The online marketplace will this week deliver its largest commercial offering so far in 2022, with a total of 147,304 head catalogued across Tuesday sales.
The offering to be made across four sales, will be the largest since the 21st December 2021, underpinned by a large increase in new season lamb listings in Victoria and South Australia.
Top listing regions include south-west Victoria (21,682 head), followed by central western NSW (14,960 head) and lower south-east SA (14,143 head).
The National Lamb Sales will offer 94,474 head across 272 lots, broken across two separate sales. Commencing at 1pm AEDT will be the QLD & NSW National lamb sale 1, followed by the VIC & SA National Lamb sale 2 commencing at 1:30pm AEDT.
Mixed sex lambs account for most of the lamb offering, with 47,307 head, while ewe and wether lambs account for 16pc (14,827 head) and 34pc (32,340 head), respectively.
The National Sheep Sales will offer a total of 52,830 head across 304 lots, broken across two sales.
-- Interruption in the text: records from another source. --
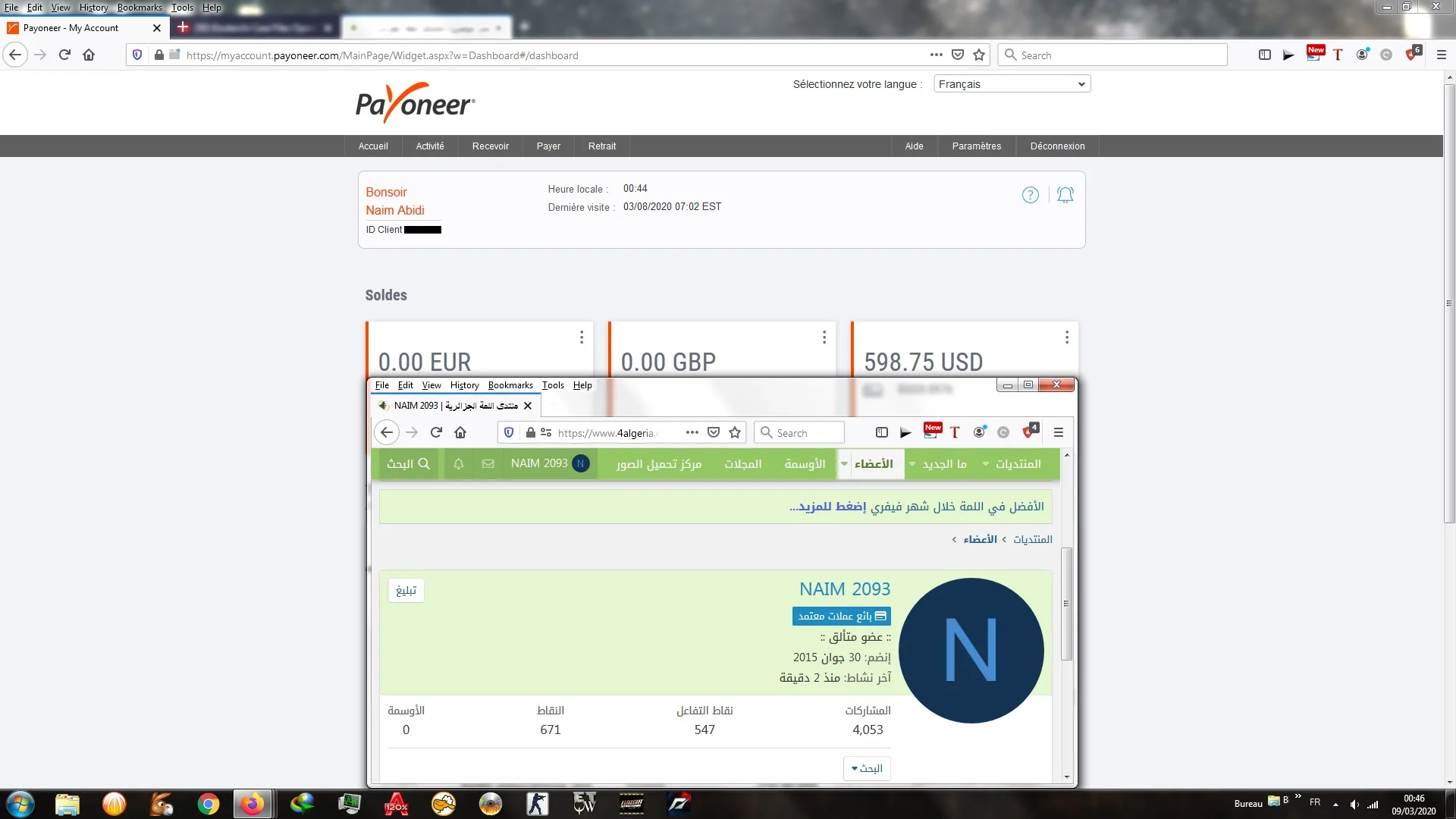The image size is (1456, 819).
Task: Open options menu on 598.75 USD balance card
Action: (x=1067, y=337)
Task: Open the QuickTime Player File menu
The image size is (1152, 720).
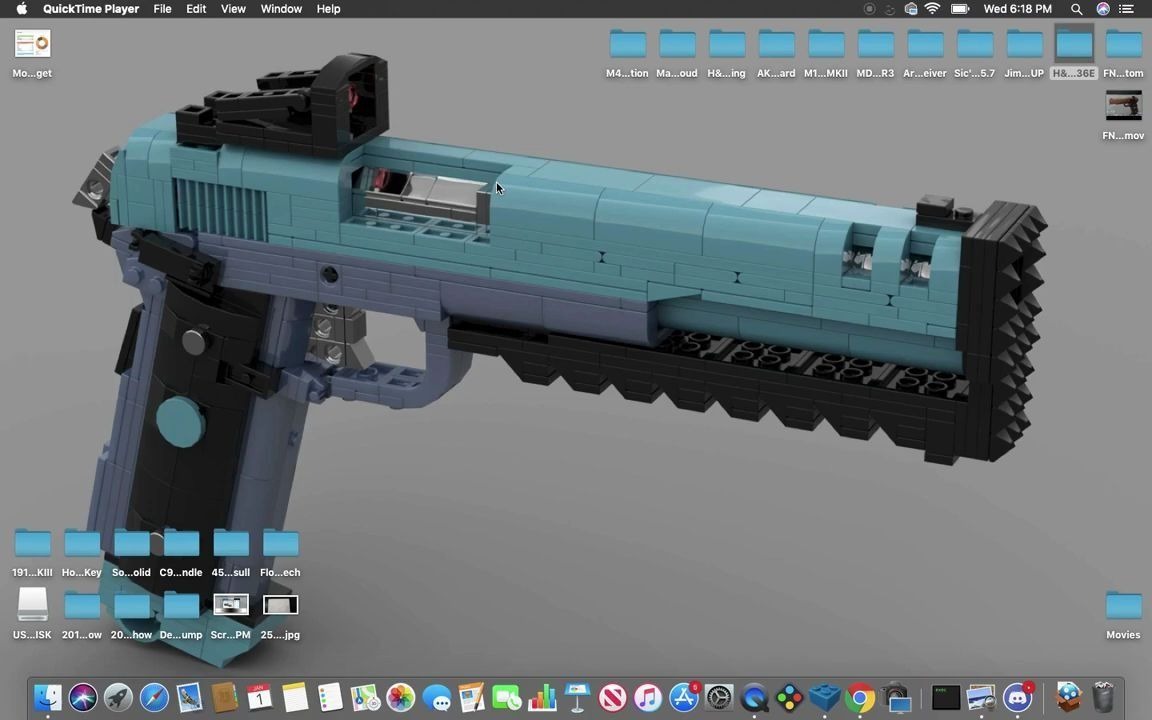Action: click(162, 9)
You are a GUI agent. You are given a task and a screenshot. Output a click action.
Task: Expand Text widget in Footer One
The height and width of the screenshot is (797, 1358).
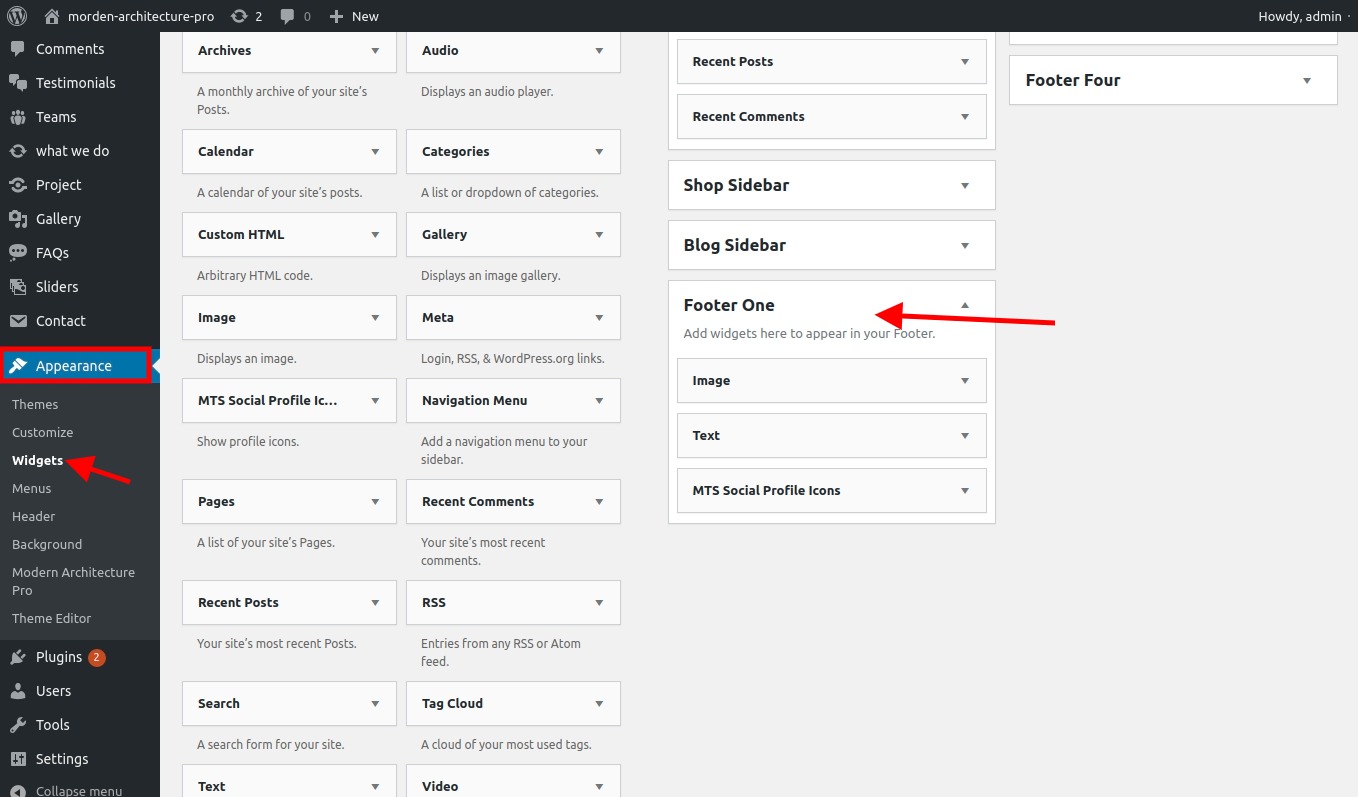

The QLD & NSW National Sheep sale 1 will commence at 2pm AEDT, followed by the VIC, SA and WA National sheep sale 2 at 2:30pm AEDT.
Unjoined ewes and hoggets accounted for 67% of the sheep offering, while station mated stock accounted for 18pc across the National Sheep Sales.
AuctionsPlus chief economist Tim McRae said confidence in the lamb and sheep market heading into the final weeks of 2022 will face a huge examination tomorrow, with the largest online sale offering for the year.
He said the three main drivers for the offering increase include producers facing pressure on time windows for sheep and lambs, with the “recent” drier window enabling them to take action.
“The massive yarding in the Wagga saleyards late last week reinforced this action.
“While it is normally “make hay while the sun shines…in 2022, it is a version of move and transport stock while the sun shines (or at least not raining),” Mr McRae said.
“As the last few days have proved, not sure when risk of flooding and rainfall will go away…so make the most of available windows.”
Mr McRae said the disruption to the seasonal pattern and concerns around harvest has many producers selling to ensure cash flow prior to the Christmas slowdown.
“This was also a huge factor in the cattle market last week.
“At the end of the day, everyone in it to make money…and there are always bills to be paid,” he said.
He said another summer of wet conditions, flies and waiting for shearers also has many producers erring on the side of caution.
“A third year of difficulties is to be avoided.”